WHAT THE TASK REQUIRES:
Where the records below show the word "computer" in a line, please copy that line.

Pixel coordinate grounding data

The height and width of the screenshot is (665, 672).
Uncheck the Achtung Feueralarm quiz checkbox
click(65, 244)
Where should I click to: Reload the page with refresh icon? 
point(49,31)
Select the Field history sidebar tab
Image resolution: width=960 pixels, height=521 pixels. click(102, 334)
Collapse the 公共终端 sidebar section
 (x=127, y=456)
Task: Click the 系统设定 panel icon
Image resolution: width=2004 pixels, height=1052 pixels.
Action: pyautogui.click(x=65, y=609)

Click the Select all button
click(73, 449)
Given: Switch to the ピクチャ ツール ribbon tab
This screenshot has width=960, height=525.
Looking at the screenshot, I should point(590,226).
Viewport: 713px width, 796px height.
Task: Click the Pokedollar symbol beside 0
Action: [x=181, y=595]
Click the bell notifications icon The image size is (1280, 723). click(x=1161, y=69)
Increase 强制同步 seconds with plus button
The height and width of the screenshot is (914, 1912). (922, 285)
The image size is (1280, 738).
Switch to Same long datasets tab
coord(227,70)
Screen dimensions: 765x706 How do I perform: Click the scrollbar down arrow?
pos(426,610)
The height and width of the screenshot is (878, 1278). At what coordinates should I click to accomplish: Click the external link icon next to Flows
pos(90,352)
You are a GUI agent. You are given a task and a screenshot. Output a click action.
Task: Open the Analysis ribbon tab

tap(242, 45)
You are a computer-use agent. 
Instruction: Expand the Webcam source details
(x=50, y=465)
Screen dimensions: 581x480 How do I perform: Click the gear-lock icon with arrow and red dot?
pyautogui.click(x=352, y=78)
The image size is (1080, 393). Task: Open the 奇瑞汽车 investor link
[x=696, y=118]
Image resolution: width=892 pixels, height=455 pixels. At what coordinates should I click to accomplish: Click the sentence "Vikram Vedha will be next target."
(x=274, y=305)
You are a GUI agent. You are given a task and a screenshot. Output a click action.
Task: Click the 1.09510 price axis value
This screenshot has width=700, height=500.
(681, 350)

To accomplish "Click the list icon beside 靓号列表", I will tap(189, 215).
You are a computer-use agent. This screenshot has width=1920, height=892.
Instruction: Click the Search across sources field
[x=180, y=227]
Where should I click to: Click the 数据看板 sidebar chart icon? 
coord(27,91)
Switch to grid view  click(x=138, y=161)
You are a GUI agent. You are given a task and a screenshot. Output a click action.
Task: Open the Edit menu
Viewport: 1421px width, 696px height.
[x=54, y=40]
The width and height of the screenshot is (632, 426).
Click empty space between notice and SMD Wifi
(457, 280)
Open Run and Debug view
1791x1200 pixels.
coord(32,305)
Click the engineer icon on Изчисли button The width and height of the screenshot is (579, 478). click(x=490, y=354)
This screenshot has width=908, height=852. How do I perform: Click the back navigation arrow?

RESPONSE BELOW:
You are a computer-use agent. 
You are a computer-use agent. This screenshot has width=1920, height=892.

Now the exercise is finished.